Respiratory virus spreads to Utah schools

Yvette Zavala is one among many students currently suffering from viruses spreading through the school.

Travis Underhill

Yvette Zavala is one among many students currently suffering from viruses spreading through the school.

Jeremy Ashton, News Editor

Enterovirus D68, which was first discovered in 1962, has become active after five long decades of dormancy. The virus is known to have similar symptoms to the common cold with added respiratory complications. While the illness is relatively harmless to strong-bodied adults, it still has a major effect on children and asthmatics.

Cases were first reported in the Midwest and have recently been reported in surrounding areas.

Children’s Mercy Hospital in Kansas City, Missouri, has received 30 children a day with severe symptoms of the virus and 15% of those children have been placed in intensive care.

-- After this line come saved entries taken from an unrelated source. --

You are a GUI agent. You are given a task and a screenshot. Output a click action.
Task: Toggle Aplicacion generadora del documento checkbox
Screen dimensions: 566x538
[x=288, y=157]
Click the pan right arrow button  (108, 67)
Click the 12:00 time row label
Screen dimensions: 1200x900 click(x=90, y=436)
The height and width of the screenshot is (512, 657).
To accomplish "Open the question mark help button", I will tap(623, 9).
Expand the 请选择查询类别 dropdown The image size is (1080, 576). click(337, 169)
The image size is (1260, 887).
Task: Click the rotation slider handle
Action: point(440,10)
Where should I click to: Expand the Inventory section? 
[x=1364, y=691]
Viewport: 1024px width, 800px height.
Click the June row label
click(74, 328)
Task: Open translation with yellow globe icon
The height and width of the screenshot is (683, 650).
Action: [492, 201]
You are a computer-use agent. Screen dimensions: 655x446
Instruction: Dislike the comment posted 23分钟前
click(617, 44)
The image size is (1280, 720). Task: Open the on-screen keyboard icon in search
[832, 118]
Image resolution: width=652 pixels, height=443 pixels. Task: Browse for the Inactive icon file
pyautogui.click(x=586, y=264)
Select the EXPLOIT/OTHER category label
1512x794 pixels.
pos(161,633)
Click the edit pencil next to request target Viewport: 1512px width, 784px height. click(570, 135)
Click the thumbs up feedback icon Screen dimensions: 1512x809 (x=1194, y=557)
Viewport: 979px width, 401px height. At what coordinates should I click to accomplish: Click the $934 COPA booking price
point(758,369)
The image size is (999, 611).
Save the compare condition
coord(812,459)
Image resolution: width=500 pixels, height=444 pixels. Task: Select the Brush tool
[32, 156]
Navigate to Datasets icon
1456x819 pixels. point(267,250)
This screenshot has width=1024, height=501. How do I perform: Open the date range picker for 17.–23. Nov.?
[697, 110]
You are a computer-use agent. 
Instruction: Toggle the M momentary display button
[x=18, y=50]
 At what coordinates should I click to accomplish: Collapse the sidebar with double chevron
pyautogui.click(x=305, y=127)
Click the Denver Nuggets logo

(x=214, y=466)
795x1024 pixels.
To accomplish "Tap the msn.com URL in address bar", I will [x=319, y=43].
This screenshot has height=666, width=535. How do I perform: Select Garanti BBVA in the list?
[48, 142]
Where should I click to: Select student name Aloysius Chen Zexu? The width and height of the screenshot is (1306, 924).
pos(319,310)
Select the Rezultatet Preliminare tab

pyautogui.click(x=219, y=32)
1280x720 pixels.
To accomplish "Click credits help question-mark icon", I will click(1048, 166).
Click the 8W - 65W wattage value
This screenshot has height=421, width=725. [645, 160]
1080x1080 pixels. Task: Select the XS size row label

With so many hospitalizations in this short amount of time elsewhere and EV-D68 quickly spreading throughout Utah, it has caused many parents to worry.

Andrew Pavia, chief of pediatric infectious diseases at Utah’s Primary Children’s Hospital, remains hopeful that the illness won’t cause major grief in our community, “They’re sick. Their parents are scared. They’re miserable, but they’re going to get better,” Pavia said when asked about the virus by a KSL news reporter.

EV-D68 is noticeably affecting young kids up to the age of ten, but it’s more difficult to identify in adults since they mostly experience symptoms similar to the common cold.

Although many kids have been hospitalized because of EV-D68, there isn’t a need to worry about special methods to treat the virus. The symptoms can be treated as if they came from any other illness.  People with difficulty breathing should check with a doctor, as always.

When asked about the spreading virus, Emma Schroeder, junior, said, “ It isn’t worrying me because I’m not a kid and I don’t have asthma… If I’m infected, I only have to treat it like a regular cold.”